E' quanto affermano in una nota i rappresentanti del movimento politico "Eppur si muove", di cui, tra gli altri, fanno parte l’ex consigliere provinciale Michele Rombolà e gli ex candidati a sindaco Giulio Caserta e Gianfranco Mesiano, e che hanno già virato lo sguardo alla prossima tornata elettorale che a Mileto, almeno sulla carta, dovrebbero svolgersi a giugno.
"L’uso improprio del termine legalità rischia, nell’ipotesi di scioglimento del consiglio comunale, di ritorcersi contro chi lo ha utilizzato facendo intendere implicitamente che l’amministrazione abbia adottato atti illegali ed invece non è questo l’accertamento cui mira, per disposizione normativa, la commissione di accesso agli atti nominata dal Prefetto di Vibo. Pertanto, se il sindaco e la maggioranza consiliare ritengono che l’Ente, nel suo complesso, abbia assicurato il buon andamento e l’imparzialità nel settore degli appalti pubblici, nella conduzione delle forniture e dei servizi essenziali, negli affidamenti diretti, nelle procedure di evidenza pubblica, nell’affidamento degli incarichi professionali, nella gestione dei concorsi pubblici, nell’erogazione di contributi alle associazioni locali senza alcuna ingerenza “familistica” o “clientelare” negli stessi, non hanno nulla da temere dall’azione della commissione prefettizia di accesso agli atti. Noi auspichiamo vivamente e sinceramente che l’esito dell’attività della commissione di accesso si concluda fugando qualsiasi sospetto o dubbio sulla correttezza dell’azione dell’amministrazione comunale ma, nell’ipotesi contraria, è evidente che il sindaco dovrà assumersi la responsabilità politica ed amministrativa di quanto accaduto rifuggendo dal tipico atteggiamento italiano di addossare le responsabilità sempre ad altri".

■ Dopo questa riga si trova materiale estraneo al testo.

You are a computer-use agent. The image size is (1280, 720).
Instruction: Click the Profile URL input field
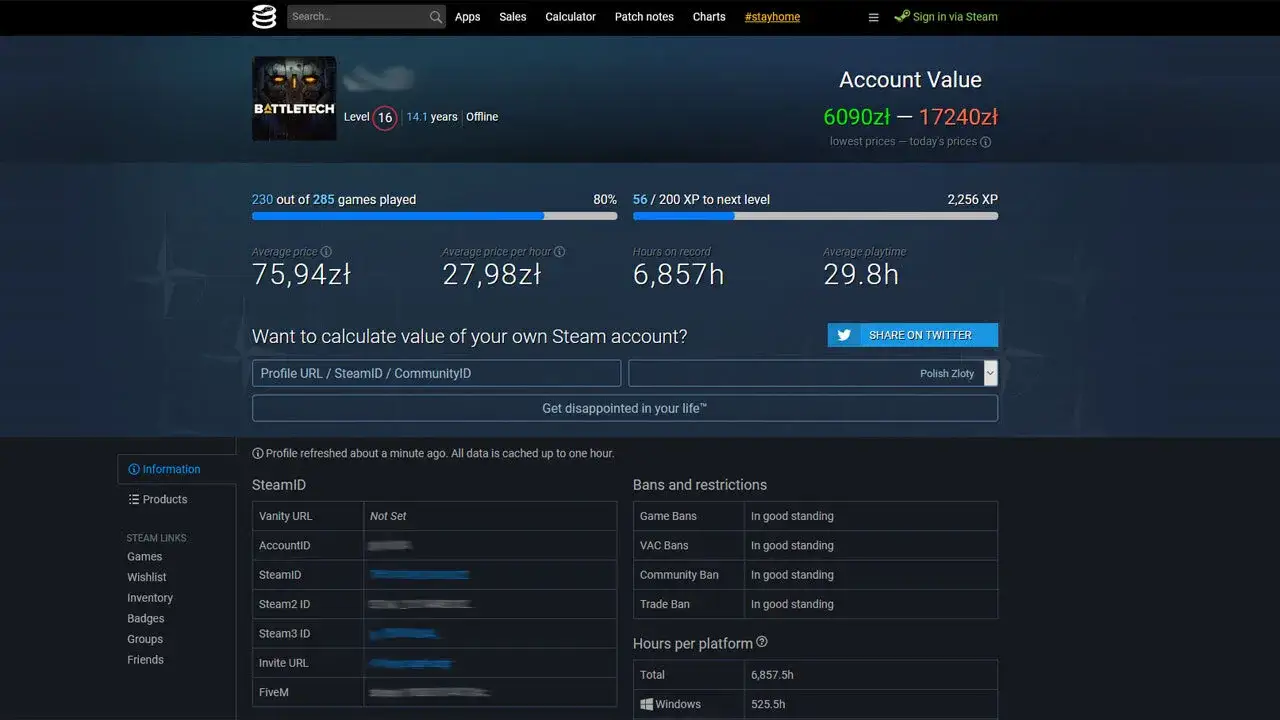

"Noi, dopo l’iniziativa pubblica del 02 dicembre 2023, ci auguriamo, ovviamente, che siano i nostri concittadini liberamente, alla scadenza di questa consiliatura, a decidere da chi essere amministrati in una sana competizione democratica. In conclusione - chiosano i membri del movimento politico - sarebbe opportuno che tutti guardino con fiducia e senza pregiudizi all’operato della commissione di accesso agli atti nominata dal Prefetto di Vibo accettandone in ogni caso le conclusioni con la massima serenità ed il dovuto rispetto istituzionale".